From: Qi Zheng <qi.zheng@linux.dev>
To: Zi Yan <ziy@nvidia.com>
Cc: hannes@cmpxchg.org, hughd@google.com, mhocko@suse.com,
roman.gushchin@linux.dev, shakeel.butt@linux.dev,
muchun.song@linux.dev, david@redhat.com,
lorenzo.stoakes@oracle.com, harry.yoo@oracle.com,
baolin.wang@linux.alibaba.com, Liam.Howlett@oracle.com,
npache@redhat.com, ryan.roberts@arm.com, dev.jain@arm.com,
baohua@kernel.org, lance.yang@linux.dev,
akpm@linux-foundation.org, linux-mm@kvack.org,
linux-kernel@vger.kernel.org, cgroups@vger.kernel.org,
Qi Zheng <zhengqi.arch@bytedance.com>
Subject: Re: [PATCH v4 0/4] reparent the THP split queue
Date: Mon, 13 Oct 2025 15:23:53 +0800 [thread overview]

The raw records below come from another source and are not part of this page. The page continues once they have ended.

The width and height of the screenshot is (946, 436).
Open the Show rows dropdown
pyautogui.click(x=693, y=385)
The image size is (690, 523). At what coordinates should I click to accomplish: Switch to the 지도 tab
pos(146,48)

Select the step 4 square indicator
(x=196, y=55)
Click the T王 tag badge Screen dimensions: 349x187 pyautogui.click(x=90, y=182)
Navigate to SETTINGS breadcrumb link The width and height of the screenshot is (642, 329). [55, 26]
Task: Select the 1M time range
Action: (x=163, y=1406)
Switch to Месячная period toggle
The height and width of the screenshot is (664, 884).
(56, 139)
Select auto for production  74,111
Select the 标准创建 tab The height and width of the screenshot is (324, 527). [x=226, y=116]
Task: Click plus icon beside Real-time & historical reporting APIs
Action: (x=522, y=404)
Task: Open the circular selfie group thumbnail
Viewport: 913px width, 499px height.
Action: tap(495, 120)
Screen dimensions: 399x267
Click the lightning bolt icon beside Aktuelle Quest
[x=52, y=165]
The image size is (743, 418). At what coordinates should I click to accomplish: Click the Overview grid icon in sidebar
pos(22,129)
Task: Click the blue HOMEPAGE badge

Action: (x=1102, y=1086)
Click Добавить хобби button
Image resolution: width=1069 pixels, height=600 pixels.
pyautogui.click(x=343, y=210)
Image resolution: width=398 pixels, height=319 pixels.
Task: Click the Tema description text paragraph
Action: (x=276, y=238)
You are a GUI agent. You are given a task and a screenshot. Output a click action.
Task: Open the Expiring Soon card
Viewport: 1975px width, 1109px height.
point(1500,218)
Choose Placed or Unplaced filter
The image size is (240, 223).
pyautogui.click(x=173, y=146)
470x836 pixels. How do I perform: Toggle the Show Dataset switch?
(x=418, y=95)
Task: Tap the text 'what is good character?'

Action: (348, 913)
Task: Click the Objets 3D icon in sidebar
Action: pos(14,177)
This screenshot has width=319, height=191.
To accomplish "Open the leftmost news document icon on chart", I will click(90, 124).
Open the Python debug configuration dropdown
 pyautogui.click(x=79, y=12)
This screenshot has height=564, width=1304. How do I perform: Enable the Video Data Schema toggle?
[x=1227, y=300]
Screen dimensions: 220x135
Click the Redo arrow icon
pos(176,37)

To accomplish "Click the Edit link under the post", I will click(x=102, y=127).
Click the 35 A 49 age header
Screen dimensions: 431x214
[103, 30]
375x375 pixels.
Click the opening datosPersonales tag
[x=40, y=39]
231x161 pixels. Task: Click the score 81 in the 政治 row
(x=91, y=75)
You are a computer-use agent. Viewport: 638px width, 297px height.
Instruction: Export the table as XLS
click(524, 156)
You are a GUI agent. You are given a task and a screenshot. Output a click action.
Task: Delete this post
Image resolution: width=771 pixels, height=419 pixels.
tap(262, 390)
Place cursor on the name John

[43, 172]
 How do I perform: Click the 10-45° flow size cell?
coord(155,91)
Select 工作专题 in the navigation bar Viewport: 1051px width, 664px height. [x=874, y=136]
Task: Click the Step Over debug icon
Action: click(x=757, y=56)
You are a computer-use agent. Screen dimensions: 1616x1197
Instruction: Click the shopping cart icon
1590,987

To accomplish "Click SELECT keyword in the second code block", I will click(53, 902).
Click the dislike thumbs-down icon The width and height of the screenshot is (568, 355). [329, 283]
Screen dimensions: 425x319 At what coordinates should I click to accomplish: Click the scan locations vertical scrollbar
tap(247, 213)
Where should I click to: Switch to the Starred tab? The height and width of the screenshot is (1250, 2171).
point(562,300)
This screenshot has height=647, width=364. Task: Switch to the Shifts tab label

Message-ID: <df9a3e22-caca-4298-b7d8-5334ce5446a0@linux.dev> (raw)
In-Reply-To: <925E0247-2976-4D85-A8AA-E8C92C64CED4@nvidia.com>
Hi Zi,
On 10/11/25 12:25 AM, Zi Yan wrote:
> On 3 Oct 2025, at 12:53, Qi Zheng wrote:
[snip]
>>
>
> Hi Qi,
>
> I got CPU soft locks when run "echo 3 | sudo tee /proc/sys/vm/drop_caches"
> with today's mm-new on a freshly booted system. Reverting Patch 3 (and Patch 4)
> of your patchset solves the issue.
>
> My config file is attached. My kernel relevant kernel parameters are:
> "cgroup_no_v1=all transparent_hugepage=always thp_shmem=2M:always".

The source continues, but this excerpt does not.